TO DO ->
Copy the records below word for word, starting at the line containing "CUKUROVA (292, 764)" and ending at the line containing "ebr.parts@gmail.com (311, 2123)".

RECORDED INFORMATION ->
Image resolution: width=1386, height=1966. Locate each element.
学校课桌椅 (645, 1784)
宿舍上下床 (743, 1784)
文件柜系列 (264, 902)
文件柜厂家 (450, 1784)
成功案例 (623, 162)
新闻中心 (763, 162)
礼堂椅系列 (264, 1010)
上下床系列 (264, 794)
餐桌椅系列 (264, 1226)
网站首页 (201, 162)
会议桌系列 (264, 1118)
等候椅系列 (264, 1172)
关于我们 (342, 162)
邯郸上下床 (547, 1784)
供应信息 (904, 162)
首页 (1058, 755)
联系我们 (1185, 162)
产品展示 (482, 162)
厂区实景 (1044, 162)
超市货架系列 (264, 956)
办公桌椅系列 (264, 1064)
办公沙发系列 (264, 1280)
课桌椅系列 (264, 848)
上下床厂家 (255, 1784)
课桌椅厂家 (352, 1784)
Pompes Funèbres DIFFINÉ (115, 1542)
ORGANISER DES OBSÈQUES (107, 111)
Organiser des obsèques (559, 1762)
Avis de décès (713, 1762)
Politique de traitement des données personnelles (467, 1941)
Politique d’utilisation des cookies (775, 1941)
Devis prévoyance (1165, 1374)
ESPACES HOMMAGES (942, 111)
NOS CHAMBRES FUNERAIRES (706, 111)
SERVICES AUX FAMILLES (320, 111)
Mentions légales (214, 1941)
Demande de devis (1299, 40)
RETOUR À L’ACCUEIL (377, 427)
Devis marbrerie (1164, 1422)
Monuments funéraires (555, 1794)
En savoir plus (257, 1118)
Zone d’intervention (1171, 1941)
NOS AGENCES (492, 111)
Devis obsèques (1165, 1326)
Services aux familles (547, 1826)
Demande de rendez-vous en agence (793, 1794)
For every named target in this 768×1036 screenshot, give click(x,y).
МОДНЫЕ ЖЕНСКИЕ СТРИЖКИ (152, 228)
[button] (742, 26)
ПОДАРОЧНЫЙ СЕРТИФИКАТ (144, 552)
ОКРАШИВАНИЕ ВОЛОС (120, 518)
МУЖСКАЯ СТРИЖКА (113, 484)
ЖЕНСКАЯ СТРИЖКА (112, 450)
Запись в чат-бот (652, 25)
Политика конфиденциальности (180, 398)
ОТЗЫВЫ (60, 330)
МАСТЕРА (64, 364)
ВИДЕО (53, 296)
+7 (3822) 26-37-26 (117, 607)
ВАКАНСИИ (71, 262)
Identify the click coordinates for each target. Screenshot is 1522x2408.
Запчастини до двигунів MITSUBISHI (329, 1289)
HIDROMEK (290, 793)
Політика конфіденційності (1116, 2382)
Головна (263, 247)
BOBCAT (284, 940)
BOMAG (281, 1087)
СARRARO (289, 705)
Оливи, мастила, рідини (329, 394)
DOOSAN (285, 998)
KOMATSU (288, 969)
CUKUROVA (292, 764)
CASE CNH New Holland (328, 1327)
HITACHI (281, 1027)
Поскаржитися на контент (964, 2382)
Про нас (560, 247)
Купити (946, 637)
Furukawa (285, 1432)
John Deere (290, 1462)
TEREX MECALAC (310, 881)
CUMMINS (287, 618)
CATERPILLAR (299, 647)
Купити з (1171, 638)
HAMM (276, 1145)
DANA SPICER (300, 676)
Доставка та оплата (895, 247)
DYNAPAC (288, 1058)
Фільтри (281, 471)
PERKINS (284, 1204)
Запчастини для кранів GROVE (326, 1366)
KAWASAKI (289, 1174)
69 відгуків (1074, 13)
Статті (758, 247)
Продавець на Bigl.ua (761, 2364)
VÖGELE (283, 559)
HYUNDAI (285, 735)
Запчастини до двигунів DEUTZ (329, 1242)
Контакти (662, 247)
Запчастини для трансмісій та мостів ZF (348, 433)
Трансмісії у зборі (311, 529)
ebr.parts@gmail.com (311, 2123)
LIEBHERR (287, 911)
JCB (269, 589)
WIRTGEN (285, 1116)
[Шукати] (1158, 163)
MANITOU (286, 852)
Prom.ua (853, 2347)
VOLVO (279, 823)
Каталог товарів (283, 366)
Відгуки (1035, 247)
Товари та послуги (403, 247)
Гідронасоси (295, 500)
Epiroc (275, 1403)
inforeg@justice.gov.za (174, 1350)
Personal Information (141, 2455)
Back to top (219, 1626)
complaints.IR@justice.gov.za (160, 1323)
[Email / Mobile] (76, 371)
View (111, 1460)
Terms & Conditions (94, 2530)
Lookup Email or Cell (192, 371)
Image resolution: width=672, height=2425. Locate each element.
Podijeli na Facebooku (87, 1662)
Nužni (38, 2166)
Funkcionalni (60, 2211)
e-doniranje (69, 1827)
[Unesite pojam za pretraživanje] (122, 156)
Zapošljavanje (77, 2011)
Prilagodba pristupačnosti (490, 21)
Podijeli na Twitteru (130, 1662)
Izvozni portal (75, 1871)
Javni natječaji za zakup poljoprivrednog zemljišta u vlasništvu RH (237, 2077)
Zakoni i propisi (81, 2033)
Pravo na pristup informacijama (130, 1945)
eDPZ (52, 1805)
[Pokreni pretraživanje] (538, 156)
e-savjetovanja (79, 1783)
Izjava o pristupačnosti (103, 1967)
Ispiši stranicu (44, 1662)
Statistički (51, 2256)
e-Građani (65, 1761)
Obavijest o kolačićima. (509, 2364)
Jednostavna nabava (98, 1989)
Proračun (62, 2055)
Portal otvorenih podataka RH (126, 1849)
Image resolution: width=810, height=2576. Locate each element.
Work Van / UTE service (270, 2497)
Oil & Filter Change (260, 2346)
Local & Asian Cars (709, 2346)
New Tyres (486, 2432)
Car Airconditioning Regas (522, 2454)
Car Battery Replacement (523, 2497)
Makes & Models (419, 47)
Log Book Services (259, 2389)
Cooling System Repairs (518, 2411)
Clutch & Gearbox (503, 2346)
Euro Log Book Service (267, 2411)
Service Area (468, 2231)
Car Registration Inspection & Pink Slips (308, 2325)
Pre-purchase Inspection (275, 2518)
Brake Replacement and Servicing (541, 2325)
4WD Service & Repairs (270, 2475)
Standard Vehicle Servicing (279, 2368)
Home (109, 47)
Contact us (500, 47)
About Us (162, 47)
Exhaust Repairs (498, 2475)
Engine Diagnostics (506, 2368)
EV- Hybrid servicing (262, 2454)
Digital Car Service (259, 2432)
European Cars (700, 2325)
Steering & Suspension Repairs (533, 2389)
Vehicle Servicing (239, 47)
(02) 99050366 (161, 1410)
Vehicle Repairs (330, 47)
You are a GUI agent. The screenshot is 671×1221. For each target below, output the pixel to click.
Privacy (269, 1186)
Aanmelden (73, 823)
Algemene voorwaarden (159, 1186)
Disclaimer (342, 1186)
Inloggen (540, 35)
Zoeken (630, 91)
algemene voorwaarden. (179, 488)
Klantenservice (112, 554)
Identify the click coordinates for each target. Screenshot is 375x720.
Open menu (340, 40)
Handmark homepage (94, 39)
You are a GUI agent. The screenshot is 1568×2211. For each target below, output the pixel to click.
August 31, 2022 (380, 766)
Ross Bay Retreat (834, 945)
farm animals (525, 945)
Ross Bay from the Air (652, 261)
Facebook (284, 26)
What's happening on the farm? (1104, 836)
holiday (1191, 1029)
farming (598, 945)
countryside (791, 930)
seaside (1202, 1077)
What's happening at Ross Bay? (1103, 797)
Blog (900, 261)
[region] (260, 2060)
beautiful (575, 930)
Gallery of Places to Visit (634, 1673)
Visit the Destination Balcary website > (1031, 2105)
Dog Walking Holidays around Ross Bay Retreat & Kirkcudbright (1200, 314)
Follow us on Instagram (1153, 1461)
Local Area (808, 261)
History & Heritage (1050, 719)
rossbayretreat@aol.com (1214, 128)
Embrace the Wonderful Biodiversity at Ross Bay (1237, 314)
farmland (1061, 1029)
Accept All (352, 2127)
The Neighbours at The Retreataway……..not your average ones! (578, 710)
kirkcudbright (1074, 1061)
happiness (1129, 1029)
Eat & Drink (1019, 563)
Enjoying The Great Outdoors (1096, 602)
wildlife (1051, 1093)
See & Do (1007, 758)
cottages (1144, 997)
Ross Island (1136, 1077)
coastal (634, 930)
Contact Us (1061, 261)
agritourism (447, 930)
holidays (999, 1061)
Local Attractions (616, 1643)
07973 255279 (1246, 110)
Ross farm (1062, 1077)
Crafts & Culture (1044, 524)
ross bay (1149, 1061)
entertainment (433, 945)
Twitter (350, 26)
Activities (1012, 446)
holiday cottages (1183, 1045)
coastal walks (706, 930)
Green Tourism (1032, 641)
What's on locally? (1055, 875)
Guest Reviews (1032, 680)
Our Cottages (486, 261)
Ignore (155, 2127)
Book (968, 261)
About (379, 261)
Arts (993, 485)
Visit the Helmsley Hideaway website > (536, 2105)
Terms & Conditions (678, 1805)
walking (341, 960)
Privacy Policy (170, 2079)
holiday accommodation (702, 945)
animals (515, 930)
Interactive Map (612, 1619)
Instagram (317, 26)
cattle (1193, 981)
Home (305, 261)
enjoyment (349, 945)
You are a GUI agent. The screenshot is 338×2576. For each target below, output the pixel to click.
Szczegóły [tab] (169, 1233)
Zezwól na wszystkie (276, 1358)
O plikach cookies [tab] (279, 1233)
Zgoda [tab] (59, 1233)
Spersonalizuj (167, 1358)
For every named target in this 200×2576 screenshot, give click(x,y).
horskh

SOLVED EXERCISE ->
CUKUROVA (292, 764)
CASE CNH New Holland (328, 1327)
HITACHI (281, 1027)
Поскаржитися на контент (964, 2382)
Про нас (560, 247)
Купити (946, 637)
Furukawa (285, 1432)
John Deere (290, 1462)
TEREX MECALAC (310, 881)
CUMMINS (287, 618)
CATERPILLAR (299, 647)
Купити з (1171, 638)
HAMM (276, 1145)
DANA SPICER (300, 676)
Доставка та оплата (895, 247)
DYNAPAC (288, 1058)
Фільтри (281, 471)
PERKINS (284, 1204)
Запчастини для кранів GROVE (326, 1366)
KAWASAKI (289, 1174)
69 відгуків (1074, 13)
Статті (758, 247)
Продавець на Bigl.ua (761, 2364)
VÖGELE (283, 559)
HYUNDAI (285, 735)
Запчастини до двигунів DEUTZ (329, 1242)
Контакти (662, 247)
Запчастини для трансмісій та мостів ZF (348, 433)
Трансмісії у зборі (311, 529)
ebr.parts@gmail.com (311, 2123)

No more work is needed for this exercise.